## Complete the following
a) In the breast implant text, when do 95% of ALCL cases arise?
b) Extract everything in the breast implant text from "All reported cases" down to "of the implant.".

═════ Document extract

Saline-filled breast implants
Like silicone implants, saline implants have a silicone outer shell but are filled with a saltwater solution after the casing is placed in the body.
If a saline implant ruptures, the salt solution is absorbed into the body. The implant shell deflates and must be removed surgically, but can be immediately replaced just like a silicone implant.
Textured versus smooth breast implants
In addition to their fillings, breast implants can be characterised based on the feel of their outer shells. Some implants are textured on the outside, while others have smooth outer surfaces. The textured surface of some implants acts like Velcro and helps them to better stay in place. These implants also come in a teardrop shape, which mimics the natural shape of a breast more than a perfectly round implant.
But researchers hypothesise that the texture of the implants could also be a potential breeding ground for harmful bacteria that could lead to inflammation or infection. To date, it’s the textured implants that have been linked to Anaplastic Large Cell Lymphoma (ALCL).
Breast Implant-Associated Anaplastic Large Cell Lymphoma
According to the Therapeutic Goods Administration (TGA), breast implant-associated lymphoma is a rare cancer of the immune system. It is not breast cancer, which forms from cells in the breast, but instead, cancer that grows in the fluid and scar tissue that forms around a breast implant.
ALCL can occur after both cosmetic and reconstruction surgery, with 95% of cases arising between three and 14 years after the insertion of an implant.
Research published in 2017 by an international group of Specialist Plastic Surgeons, including our immediate past President, Associate Professor Mark Magnusson, found a one in 4,000 risk to patients of ALCL from their breast implants.
All reported cases of breast implant-associated cancer in Australia involve patients who have had a textured implant at some point in their life. Based on current evidence, experts do not think breast implant-associated cancer is related to either the contents (saline/silicone) or shape (round/teardrop) of the implant.
The latest information on ALCL can be found in the TGA’s breast implant hub.
Breast Implant Illness
With regards to Breast Implant Illness, there is, as yet, no distinction between the types of breast implant and the likelihood of a patient developing an autoimmune response to the medical devices being inserted.
There has been a reported link between silicone and systemic disease since the 1960s. In general, however, the studies have been hampered by poor design, confounding factors or find no evidence, and consequently, the debate continues as to whether or not the link is one of cause or effect.
Should you get breast implants?

══════════
═════ Given information

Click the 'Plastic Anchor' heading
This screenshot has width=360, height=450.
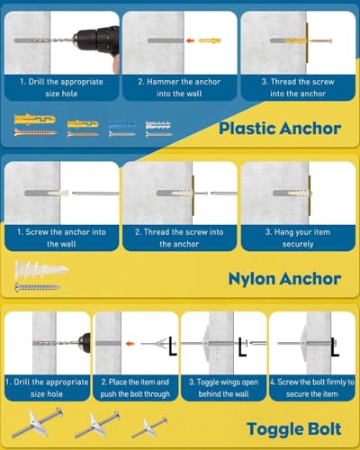280,129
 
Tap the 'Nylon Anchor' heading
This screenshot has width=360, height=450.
284,279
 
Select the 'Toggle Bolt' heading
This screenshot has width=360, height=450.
294,428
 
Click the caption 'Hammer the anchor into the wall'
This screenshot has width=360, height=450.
179,87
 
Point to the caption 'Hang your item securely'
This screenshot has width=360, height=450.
298,238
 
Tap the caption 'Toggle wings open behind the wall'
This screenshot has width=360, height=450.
223,388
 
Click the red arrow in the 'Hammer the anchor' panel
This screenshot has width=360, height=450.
190,40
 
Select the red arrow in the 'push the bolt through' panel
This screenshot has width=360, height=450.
130,344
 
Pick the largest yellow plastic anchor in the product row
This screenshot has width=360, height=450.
35,120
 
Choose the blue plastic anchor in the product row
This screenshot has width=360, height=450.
122,125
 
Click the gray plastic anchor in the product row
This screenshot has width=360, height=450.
158,125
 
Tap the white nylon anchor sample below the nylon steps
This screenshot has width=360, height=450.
41,269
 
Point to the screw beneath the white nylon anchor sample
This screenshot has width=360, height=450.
37,287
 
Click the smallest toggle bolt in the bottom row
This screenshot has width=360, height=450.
149,427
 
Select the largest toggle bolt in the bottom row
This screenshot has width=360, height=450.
37,422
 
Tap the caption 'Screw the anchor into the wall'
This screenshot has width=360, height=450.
61,238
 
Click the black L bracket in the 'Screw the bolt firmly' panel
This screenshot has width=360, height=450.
335,347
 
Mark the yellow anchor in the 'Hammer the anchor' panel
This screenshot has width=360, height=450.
210,40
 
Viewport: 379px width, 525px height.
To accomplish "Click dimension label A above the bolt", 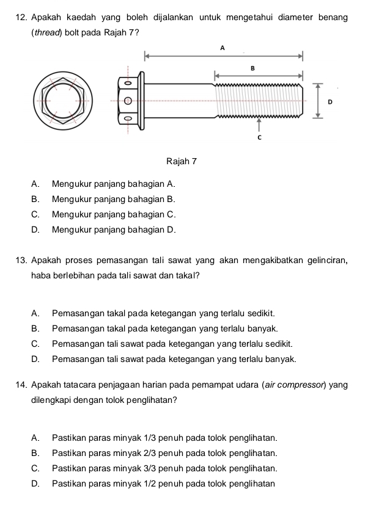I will pyautogui.click(x=222, y=48).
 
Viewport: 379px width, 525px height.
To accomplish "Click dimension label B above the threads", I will pyautogui.click(x=252, y=68).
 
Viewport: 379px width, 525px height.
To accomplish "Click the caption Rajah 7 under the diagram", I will pyautogui.click(x=181, y=162).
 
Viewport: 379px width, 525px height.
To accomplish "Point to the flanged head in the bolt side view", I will pyautogui.click(x=131, y=100).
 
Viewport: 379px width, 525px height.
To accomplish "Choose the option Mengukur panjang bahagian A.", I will pyautogui.click(x=114, y=183).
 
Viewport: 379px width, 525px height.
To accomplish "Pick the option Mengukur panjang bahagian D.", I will pyautogui.click(x=114, y=230).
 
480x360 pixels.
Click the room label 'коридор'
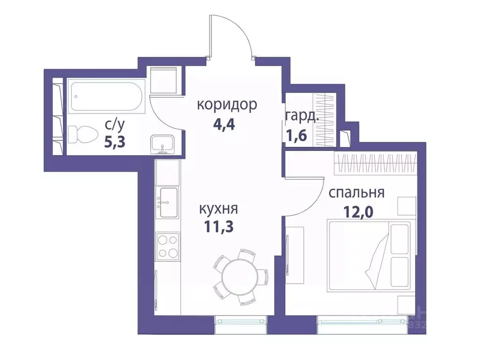click(227, 105)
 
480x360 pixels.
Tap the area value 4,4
click(227, 125)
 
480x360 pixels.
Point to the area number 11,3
click(219, 227)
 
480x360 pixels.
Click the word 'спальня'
click(356, 193)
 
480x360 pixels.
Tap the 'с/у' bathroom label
click(115, 125)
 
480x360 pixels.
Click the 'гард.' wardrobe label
click(302, 116)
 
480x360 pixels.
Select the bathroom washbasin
click(162, 144)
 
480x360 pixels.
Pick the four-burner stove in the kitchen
click(168, 247)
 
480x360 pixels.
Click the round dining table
click(239, 276)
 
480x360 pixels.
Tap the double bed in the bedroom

══════════

## Solved problems
a) Between three and 14 years after the insertion of an implant.

b)
All reported cases of breast implant-associated cancer in Australia involve patients who have had a textured implant at some point in their life. Based on current evidence, experts do not think breast implant-associated cancer is related to either the contents (saline/silicone) or shape (round/teardrop) of the implant.